Lebaran tahun ini menjadi mudik pertama setelah pandemi sekaligus menjadi mudik pertama ke rumah mertua setelah saya menikah. Sebagai sebuah pengalaman pertama, tentu saja ada banyak kegagapan yang saya rasakan. Salah satu yang mungkin cukup mengagetkan adalah betapa banyaknya rombongan ujung (berkunjung) yang datang silih berganti ke rumah mertua saya, nyaris dari pagi sampai malam pada lebaran pertama dan kedua. Tak habis-habis.
Ada tiga alasan kenapa hal itu terjadi. Pertama, bapak mertua saya memang seorang modin kampung, sehingga banyak tetangga dan tokoh masyarakat yang sowan ke rumahnya. Kedua, nenek istri saya adalah orang tertua di kampungnya, usianya kini sudah 104 tahun, usia yang menjadikan dirinya jujugan bagi para warga untuk sowan dan meminta doa. Dan yang ketiga, Bapak dan ibu mertua saya punya saudara yang memang kelewat banyak jumlahnya. Kata Kalis, istri saya, hubungan saudara tersebut membengkak karena bapak dan ibunya doyan mengangkat orang lain yang bukan sedarah sebagai saudara.
“Dulu pernah ada pedagang mau pulang ke rumahnya, dia nunggu angkot tapi nggak dapat dan akhirnya kemalaman, ibu menawarinya menginap di rumahnya. Sejak saat itulah, mereka kemudian jadi saudara sampai sekarang,” terang Kalis.

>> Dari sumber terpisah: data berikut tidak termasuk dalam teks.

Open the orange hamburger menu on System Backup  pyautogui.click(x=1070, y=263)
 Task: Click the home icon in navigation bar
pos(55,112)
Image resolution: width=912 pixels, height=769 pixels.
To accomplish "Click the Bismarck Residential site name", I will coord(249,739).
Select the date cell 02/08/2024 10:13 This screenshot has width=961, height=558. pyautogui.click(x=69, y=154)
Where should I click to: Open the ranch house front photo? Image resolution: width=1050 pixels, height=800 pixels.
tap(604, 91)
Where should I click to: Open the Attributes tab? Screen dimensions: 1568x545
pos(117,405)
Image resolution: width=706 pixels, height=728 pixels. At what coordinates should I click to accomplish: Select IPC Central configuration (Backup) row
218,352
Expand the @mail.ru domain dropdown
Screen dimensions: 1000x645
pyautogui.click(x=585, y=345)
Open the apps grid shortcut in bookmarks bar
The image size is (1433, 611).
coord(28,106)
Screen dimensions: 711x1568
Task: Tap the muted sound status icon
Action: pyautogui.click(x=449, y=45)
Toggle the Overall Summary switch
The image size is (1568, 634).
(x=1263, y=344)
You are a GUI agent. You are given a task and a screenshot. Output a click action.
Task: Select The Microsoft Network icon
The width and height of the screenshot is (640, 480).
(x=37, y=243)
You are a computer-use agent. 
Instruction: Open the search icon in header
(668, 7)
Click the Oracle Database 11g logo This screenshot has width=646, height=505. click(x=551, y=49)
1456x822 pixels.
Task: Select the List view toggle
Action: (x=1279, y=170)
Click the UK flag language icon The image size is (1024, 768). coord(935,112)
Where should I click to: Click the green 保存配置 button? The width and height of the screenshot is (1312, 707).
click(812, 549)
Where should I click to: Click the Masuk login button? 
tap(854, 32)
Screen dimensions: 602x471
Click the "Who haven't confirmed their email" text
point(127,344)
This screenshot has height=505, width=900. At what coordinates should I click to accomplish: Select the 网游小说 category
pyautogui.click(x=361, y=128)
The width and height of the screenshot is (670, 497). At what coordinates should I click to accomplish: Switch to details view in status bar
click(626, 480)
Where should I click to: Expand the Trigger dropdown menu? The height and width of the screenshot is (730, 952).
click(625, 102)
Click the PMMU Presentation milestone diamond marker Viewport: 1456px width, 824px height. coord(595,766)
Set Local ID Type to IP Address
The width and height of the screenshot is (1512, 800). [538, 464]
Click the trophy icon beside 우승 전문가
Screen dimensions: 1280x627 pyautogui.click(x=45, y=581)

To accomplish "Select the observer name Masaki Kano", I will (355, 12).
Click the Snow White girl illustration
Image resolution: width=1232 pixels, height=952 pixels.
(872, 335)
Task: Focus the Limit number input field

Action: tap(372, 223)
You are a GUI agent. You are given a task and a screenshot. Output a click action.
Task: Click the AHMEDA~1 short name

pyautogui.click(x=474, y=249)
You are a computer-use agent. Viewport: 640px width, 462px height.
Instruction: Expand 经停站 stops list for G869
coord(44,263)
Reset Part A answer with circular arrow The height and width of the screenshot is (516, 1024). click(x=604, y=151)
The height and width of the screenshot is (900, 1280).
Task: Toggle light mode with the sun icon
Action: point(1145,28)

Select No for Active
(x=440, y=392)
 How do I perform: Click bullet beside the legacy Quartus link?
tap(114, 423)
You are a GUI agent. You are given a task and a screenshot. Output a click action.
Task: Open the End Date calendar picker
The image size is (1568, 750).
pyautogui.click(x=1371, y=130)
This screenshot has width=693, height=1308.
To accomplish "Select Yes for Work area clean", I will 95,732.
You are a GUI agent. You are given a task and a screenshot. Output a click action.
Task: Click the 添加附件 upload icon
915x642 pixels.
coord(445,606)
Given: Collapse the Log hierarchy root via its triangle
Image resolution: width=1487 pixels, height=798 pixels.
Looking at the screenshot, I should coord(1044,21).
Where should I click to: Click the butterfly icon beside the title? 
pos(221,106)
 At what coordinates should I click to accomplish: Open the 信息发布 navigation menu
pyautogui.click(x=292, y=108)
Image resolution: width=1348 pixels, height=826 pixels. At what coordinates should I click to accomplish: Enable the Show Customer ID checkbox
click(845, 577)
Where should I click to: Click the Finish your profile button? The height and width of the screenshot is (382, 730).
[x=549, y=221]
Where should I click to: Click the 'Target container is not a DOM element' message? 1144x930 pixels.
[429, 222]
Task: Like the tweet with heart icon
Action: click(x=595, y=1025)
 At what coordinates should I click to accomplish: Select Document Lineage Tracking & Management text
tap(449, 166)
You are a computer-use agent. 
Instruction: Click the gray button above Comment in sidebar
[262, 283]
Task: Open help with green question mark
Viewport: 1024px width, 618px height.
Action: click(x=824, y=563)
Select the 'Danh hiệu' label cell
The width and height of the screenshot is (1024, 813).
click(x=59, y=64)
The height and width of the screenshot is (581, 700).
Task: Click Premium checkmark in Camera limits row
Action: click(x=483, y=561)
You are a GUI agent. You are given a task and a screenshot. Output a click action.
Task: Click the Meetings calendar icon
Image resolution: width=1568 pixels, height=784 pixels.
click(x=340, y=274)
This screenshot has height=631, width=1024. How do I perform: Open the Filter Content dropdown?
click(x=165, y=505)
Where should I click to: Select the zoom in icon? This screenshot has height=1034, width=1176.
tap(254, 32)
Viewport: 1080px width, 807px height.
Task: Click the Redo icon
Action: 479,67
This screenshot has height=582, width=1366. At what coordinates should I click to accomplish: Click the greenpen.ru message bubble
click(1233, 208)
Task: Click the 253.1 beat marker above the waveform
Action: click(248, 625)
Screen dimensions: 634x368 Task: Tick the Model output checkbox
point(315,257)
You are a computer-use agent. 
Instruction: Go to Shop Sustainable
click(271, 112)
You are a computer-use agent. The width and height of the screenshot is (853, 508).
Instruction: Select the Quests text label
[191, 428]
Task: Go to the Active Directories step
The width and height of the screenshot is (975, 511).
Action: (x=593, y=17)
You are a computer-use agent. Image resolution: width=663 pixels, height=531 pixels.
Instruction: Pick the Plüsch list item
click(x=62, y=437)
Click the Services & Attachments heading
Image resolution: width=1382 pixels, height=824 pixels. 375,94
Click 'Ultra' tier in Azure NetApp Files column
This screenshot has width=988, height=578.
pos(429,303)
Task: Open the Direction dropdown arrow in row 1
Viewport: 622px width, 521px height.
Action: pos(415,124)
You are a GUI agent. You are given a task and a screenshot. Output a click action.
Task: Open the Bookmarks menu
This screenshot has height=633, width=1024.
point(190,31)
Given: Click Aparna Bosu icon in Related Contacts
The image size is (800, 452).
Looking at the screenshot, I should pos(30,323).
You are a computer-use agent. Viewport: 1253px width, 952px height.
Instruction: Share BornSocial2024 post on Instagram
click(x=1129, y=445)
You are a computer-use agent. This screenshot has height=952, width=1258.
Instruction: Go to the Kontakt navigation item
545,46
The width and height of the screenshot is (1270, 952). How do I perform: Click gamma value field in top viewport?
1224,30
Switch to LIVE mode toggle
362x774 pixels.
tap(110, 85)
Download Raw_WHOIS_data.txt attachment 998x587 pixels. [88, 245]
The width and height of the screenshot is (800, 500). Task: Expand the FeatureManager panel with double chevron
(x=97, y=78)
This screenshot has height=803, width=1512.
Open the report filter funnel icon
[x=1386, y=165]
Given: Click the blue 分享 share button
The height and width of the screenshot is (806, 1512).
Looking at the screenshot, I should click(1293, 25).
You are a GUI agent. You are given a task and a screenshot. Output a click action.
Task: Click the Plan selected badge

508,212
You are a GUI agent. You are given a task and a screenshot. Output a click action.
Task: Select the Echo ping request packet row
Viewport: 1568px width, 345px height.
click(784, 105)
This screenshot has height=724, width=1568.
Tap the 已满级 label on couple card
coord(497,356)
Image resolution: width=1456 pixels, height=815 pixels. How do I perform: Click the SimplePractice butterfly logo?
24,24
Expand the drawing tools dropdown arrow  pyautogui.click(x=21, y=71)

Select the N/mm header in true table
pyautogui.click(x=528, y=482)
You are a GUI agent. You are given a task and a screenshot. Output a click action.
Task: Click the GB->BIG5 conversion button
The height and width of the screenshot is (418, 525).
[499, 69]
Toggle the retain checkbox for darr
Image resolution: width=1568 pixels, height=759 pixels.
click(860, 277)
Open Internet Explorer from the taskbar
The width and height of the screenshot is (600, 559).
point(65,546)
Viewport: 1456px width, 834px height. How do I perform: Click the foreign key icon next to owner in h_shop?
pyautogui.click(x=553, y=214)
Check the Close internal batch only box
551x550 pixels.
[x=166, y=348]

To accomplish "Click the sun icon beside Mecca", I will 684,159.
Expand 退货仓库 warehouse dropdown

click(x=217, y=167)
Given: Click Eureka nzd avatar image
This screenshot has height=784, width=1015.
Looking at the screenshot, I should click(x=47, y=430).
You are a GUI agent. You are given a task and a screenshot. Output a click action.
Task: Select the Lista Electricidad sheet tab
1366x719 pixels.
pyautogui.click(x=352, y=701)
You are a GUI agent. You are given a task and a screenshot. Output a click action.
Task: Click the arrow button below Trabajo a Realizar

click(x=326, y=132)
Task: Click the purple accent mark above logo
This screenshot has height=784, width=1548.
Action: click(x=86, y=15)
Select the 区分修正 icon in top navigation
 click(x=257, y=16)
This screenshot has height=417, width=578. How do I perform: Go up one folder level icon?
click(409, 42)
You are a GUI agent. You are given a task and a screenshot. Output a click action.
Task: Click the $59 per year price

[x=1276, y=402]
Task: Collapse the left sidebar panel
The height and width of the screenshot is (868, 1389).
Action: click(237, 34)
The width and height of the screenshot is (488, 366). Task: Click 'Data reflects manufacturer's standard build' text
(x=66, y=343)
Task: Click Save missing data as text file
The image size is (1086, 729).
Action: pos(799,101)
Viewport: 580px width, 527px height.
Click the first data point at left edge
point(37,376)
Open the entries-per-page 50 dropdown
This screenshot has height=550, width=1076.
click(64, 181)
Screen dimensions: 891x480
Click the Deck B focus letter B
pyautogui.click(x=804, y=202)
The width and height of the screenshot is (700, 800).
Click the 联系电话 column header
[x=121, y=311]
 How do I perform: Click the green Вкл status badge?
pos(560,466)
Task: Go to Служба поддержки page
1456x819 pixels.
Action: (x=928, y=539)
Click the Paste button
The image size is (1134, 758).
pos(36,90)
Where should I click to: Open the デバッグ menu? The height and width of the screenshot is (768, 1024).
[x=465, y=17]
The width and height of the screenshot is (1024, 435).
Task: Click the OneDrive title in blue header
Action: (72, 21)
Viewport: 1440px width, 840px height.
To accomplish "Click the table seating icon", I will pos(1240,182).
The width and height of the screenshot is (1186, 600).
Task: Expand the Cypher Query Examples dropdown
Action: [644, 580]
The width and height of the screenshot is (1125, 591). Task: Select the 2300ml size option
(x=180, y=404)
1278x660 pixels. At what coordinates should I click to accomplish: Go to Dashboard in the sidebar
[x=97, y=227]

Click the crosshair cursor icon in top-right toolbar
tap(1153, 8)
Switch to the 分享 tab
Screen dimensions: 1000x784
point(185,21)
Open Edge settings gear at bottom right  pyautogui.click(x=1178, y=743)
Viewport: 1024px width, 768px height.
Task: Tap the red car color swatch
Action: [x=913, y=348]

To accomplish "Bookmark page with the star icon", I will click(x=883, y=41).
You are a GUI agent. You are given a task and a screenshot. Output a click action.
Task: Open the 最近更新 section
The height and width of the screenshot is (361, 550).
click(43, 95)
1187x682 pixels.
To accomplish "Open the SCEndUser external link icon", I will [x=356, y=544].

Saya menyimak penjelasan itu dengan seksama.
“Ada juga tukang sapu yang bekerja di depan kantor PLN, kebetulan sering mampir ke warungnya ibu yang saat itu buka warung kelontong, eh diangkat saudara juga. Sampai sekarang masih sering ke sini tiap lebaran bawa hasil bumi dari kampungnya.”
Setidaknya ada beberapa nama saudara yang ketika saya tanyakan jalur kekeluargaannya kepada Kalis, ia cuma menjawab “Ya pokoknya sedulur.”
Namun, hal yang paling membuat saya benar-benar kaget tentu saja adalah nuansa emosional yang terasa sangat kental dalam momen saling bermaaf-maafan di lingkungan keluarga Kalis.
Saat istri saya sungkem kepada bapak dan ibunya meminta maaf, bapak dan ibu mertua saya menangis. Istri saya pun demikian. Hal yang sama terjadi saat saya meminta maaf, bapak dan ibu mertua saya menangis sesenggukan, padahal saya lempeng-lempeng saja.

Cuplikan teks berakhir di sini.